| Problem |
Give as a JSON list of strings, one per line, the lines of the data below, beginning at the line that has "356x298 pixels. How" and continuing through the end of the data. Leave out blank lines and the pictures.

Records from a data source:

---------------

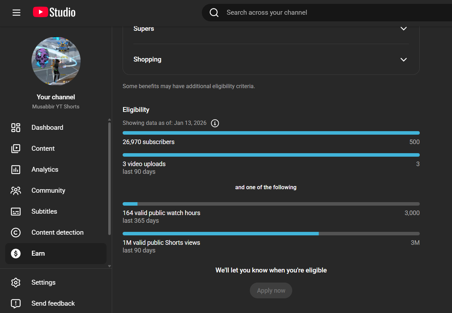Open the Content menu item
452x313 pixels.
43,149
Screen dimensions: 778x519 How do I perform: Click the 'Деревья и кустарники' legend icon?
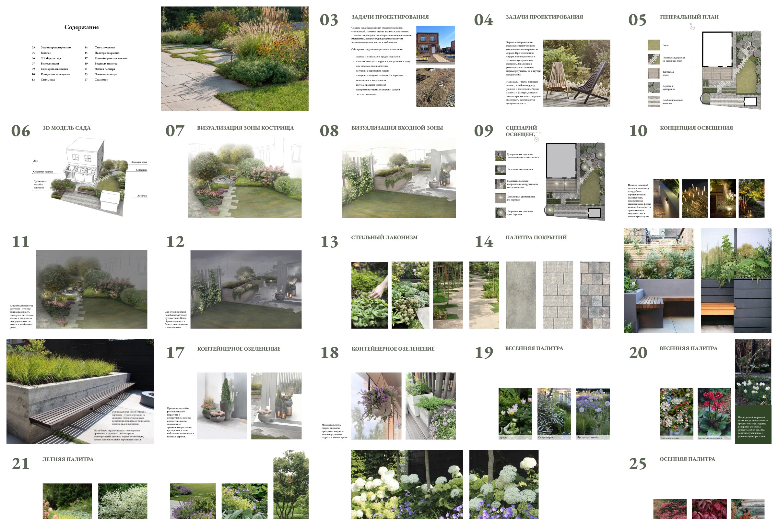point(653,87)
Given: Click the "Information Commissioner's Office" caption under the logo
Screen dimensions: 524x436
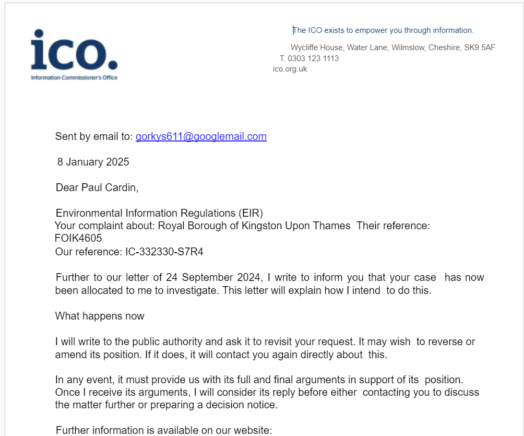Looking at the screenshot, I should [x=74, y=78].

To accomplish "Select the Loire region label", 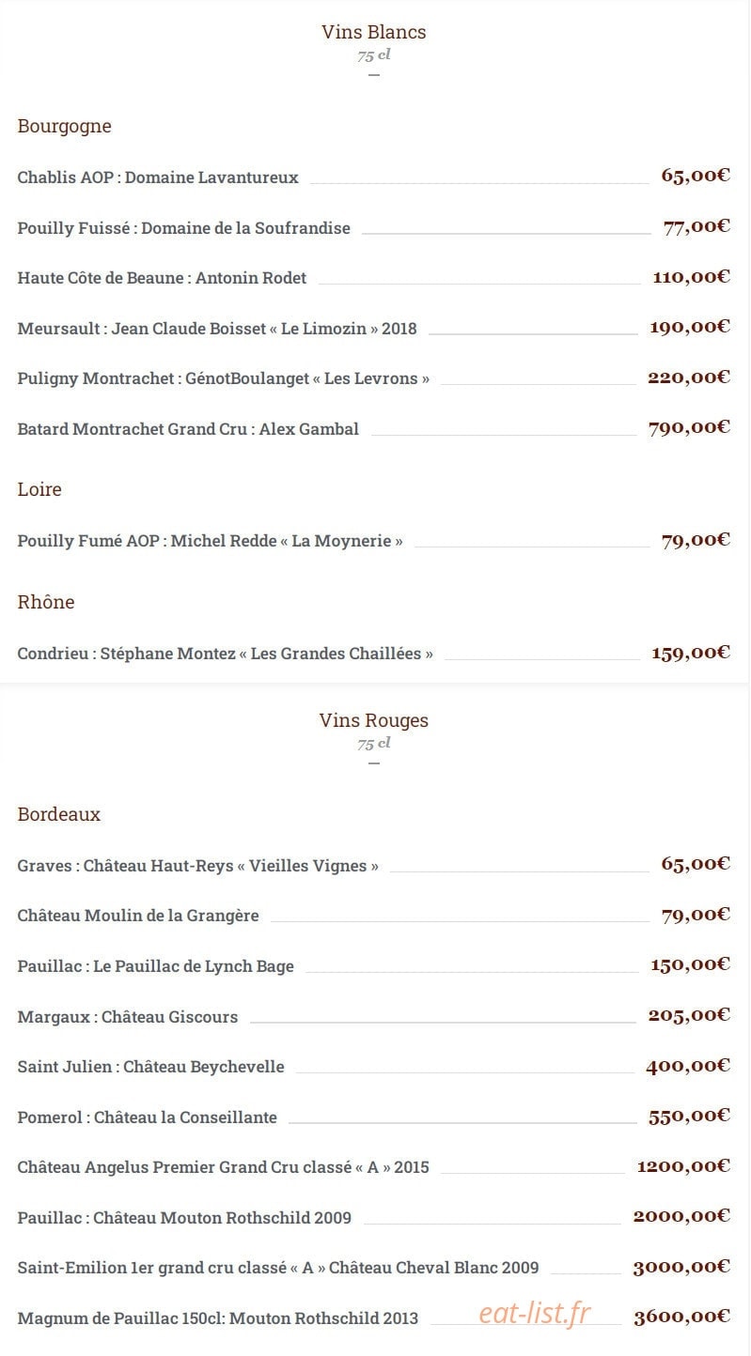I will tap(39, 489).
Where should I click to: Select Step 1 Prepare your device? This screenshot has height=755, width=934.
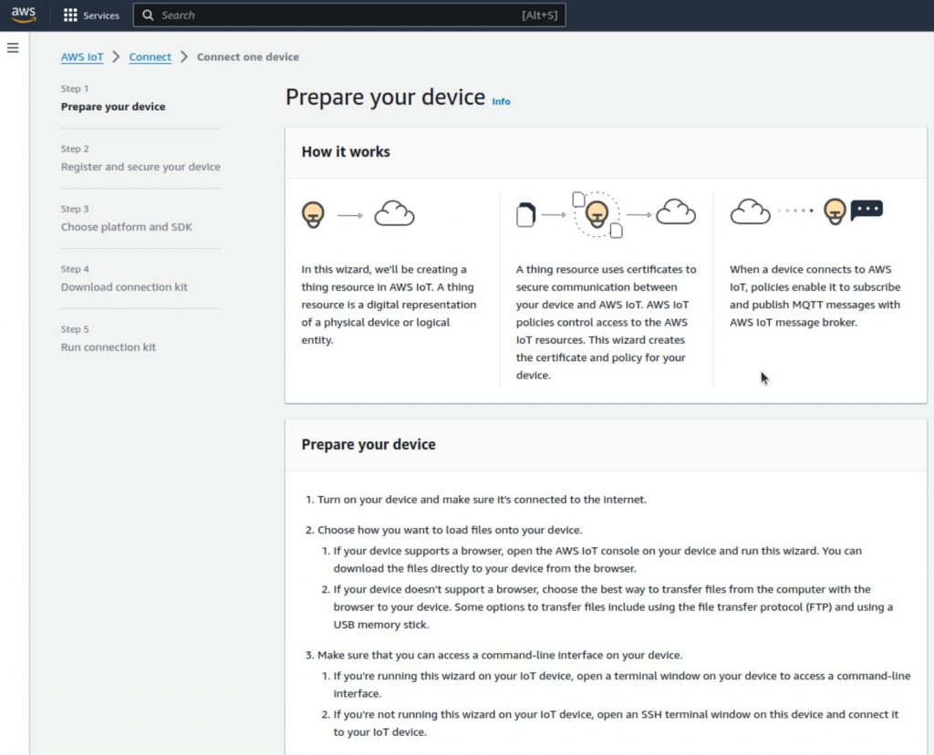(x=113, y=107)
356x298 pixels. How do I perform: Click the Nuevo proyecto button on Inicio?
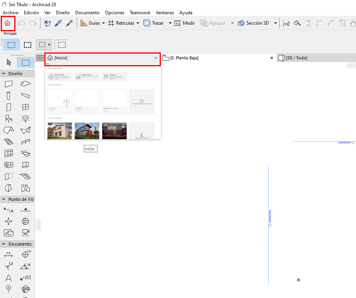pyautogui.click(x=60, y=77)
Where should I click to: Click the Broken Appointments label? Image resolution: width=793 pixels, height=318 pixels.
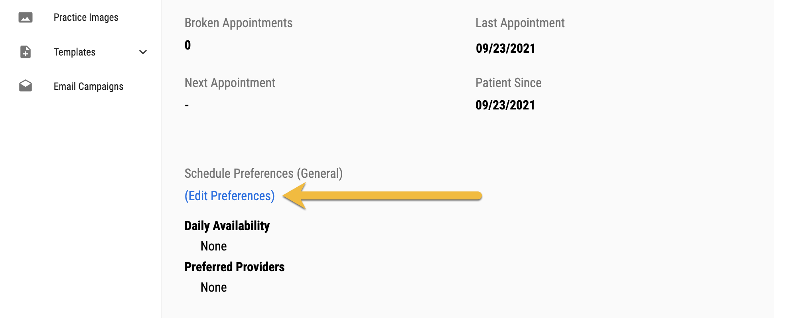pos(238,23)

---------------

| Task solution |
[
  "356x298 pixels. How do I perform: Click the Nuevo proyecto button on Inicio?",
  "pyautogui.click(x=60, y=77)",
  "Where should I click to: Click the Broken Appointments label? Image resolution: width=793 pixels, height=318 pixels.",
  "pos(238,23)"
]